(Stored records)
....
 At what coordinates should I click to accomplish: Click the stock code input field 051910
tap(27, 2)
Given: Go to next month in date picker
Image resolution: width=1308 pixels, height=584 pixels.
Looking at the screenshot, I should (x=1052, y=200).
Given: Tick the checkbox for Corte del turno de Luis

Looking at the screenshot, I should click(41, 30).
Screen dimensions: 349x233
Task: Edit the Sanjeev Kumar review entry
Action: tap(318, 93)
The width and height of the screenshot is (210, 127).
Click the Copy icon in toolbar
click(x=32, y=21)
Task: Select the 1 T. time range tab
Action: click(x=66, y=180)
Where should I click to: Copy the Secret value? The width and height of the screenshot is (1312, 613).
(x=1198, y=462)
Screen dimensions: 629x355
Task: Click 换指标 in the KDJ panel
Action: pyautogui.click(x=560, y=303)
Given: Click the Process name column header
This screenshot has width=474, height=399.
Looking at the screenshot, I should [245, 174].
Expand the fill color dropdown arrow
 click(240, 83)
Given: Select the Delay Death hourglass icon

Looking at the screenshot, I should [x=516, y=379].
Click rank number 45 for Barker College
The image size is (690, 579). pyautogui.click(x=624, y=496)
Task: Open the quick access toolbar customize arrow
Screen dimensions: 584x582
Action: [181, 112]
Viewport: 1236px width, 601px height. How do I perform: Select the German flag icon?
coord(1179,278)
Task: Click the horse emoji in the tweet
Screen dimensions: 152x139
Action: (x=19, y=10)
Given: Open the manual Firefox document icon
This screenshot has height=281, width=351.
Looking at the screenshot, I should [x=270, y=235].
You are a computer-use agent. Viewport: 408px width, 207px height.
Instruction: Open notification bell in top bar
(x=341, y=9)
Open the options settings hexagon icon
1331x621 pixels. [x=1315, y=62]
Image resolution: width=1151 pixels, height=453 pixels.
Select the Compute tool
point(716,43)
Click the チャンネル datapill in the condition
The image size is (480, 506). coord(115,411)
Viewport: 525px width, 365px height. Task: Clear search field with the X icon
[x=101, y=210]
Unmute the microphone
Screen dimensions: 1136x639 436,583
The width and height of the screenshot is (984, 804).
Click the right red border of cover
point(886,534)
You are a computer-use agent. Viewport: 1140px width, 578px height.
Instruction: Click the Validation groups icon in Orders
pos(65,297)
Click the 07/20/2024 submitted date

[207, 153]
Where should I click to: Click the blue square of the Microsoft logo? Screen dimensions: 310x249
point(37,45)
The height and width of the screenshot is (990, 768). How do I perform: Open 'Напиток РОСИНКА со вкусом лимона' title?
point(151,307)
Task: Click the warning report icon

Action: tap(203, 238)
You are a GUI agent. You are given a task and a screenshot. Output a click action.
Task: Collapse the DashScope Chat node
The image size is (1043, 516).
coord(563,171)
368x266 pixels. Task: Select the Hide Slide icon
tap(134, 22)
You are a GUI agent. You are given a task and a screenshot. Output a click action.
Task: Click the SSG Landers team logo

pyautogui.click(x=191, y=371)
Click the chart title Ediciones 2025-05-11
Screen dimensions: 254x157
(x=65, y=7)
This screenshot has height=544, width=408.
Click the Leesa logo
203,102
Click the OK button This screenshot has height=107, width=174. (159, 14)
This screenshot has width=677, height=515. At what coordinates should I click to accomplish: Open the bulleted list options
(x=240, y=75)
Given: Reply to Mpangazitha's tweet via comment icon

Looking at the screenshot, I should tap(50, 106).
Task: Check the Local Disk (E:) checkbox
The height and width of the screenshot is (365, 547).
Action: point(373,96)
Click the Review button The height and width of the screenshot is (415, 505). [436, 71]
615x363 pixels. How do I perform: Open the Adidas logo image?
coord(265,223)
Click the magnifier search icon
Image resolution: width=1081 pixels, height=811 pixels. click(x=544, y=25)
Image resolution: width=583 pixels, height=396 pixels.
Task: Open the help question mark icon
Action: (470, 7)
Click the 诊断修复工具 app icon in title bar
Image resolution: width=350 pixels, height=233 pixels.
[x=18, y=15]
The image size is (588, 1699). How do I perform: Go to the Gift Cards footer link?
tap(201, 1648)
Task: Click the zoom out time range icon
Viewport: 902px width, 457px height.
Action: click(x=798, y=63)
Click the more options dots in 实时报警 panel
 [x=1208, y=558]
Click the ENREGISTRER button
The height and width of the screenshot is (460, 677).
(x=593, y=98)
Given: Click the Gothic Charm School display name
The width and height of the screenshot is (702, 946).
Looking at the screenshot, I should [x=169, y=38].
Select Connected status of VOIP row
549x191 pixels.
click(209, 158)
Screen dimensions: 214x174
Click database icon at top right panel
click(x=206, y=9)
....
ABOUT THIS EXERCISE
Looking at the data above, return every line from the one with "Click the Copy icon in toolbar" down to the one with "Task: Click the horse emoji in the tweet", exactly and inclusively.

ANSWER BOX
Click the Copy icon in toolbar
click(x=32, y=21)
Task: Select the 1 T. time range tab
Action: click(x=66, y=180)
Where should I click to: Copy the Secret value? The width and height of the screenshot is (1312, 613).
(x=1198, y=462)
Screen dimensions: 629x355
Task: Click 换指标 in the KDJ panel
Action: pyautogui.click(x=560, y=303)
Given: Click the Process name column header
This screenshot has width=474, height=399.
Looking at the screenshot, I should [245, 174].
Expand the fill color dropdown arrow
 click(240, 83)
Given: Select the Delay Death hourglass icon

Looking at the screenshot, I should [x=516, y=379].
Click rank number 45 for Barker College
The image size is (690, 579). pyautogui.click(x=624, y=496)
Task: Open the quick access toolbar customize arrow
Screen dimensions: 584x582
Action: [181, 112]
Viewport: 1236px width, 601px height. How do I perform: Select the German flag icon?
coord(1179,278)
Task: Click the horse emoji in the tweet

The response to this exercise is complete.